## Request A
In the text on petitions, what period does the description of petitions in the form of a ὑπόμνημα cover?
## Request B
Reproduce everything in the text on petitions from "For reasons that" down to "consult [Mascellari 2021].", word for word.

## Page text
· · · · · · ·
Petition

(in the form of a ὑπόμνημα)

Contents

  1. Structure
  2. Format
  3. Layout
  4. Request for registration
1

Petitions are defined as “a written plea addressed to a public official to rectify, by due process of law, the addressor’s situation” [White 1972 : 2, n.2]. More specifically, the petitioner is one who has suffered some type of criminal or civic offence, such as assault, murder of a relative, vandalism, theft, desertion, fraud, land / inheritance / dowry disputes [Whitehorne 2004 : 155]. Petitioners also ask for redress or correction of an unsatisfactory administrative procedure.

2

For reasons that appear below, this description concerns petitions in the form of a ὑπόμνημα from the III BCE – III CE. Petitions in the form of an [enteuxis] are treated separately; the same applies to a [prosangelma]. For an in-depth analysis of petitions in all their forms in the Ptolemaic period, see [Baetens 2020]; for the Roman period consult [Mascellari 2021].
· · · · · · ·
## Extracted material
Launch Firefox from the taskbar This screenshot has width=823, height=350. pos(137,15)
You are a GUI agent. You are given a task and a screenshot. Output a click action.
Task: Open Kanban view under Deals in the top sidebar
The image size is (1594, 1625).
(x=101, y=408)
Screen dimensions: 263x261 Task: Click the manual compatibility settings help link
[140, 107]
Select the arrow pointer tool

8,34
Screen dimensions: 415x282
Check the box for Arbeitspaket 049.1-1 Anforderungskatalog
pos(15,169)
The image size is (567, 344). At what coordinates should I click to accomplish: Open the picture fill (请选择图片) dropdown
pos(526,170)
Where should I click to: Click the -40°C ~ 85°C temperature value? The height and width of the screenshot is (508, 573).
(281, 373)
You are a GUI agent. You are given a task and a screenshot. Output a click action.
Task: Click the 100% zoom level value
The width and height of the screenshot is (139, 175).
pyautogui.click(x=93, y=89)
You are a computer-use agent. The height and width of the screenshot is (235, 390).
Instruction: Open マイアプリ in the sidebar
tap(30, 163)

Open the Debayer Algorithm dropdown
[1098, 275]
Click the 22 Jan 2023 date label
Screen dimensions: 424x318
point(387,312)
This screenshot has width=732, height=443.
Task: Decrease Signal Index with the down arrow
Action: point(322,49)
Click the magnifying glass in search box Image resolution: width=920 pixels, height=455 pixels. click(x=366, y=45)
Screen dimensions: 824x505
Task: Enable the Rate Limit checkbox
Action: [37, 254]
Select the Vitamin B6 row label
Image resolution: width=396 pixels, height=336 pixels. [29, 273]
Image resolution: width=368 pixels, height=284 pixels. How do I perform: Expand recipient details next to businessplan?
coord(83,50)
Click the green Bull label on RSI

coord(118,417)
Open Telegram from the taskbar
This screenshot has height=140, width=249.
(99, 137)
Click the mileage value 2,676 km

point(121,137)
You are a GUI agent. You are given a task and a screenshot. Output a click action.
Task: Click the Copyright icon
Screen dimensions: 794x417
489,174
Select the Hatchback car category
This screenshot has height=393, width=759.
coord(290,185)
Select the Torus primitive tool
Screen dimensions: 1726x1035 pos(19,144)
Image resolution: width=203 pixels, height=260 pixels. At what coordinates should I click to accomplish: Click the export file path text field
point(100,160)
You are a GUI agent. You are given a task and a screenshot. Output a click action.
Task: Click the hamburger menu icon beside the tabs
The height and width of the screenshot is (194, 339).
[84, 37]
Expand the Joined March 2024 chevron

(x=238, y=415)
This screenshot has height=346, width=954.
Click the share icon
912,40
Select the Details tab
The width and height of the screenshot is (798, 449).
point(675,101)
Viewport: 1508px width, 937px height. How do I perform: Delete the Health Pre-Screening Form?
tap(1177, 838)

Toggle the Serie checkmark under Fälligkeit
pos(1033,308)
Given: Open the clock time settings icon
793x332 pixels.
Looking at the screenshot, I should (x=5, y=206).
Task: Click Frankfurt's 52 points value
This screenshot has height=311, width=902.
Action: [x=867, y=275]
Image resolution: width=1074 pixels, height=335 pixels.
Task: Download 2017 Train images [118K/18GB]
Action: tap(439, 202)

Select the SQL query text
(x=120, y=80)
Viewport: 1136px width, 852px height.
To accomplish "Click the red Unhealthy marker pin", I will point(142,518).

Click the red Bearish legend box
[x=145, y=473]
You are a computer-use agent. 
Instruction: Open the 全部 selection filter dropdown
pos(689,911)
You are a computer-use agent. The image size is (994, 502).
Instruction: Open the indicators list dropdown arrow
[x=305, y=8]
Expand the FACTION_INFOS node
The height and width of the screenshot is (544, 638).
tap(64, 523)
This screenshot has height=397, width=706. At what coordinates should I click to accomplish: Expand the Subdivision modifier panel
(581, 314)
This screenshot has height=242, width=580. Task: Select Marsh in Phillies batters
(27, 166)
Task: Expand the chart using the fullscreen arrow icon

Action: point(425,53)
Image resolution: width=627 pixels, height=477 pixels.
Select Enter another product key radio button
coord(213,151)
· · · · · · ·
## Reply A
The III BCE to the III CE.

## Reply B
For reasons that appear below, this description concerns petitions in the form of a ὑπόμνημα from the III BCE – III CE. Petitions in the form of an [enteuxis] are treated separately; the same applies to a [prosangelma]. For an in-depth analysis of petitions in all their forms in the Ptolemaic period, see [Baetens 2020]; for the Roman period consult [Mascellari 2021].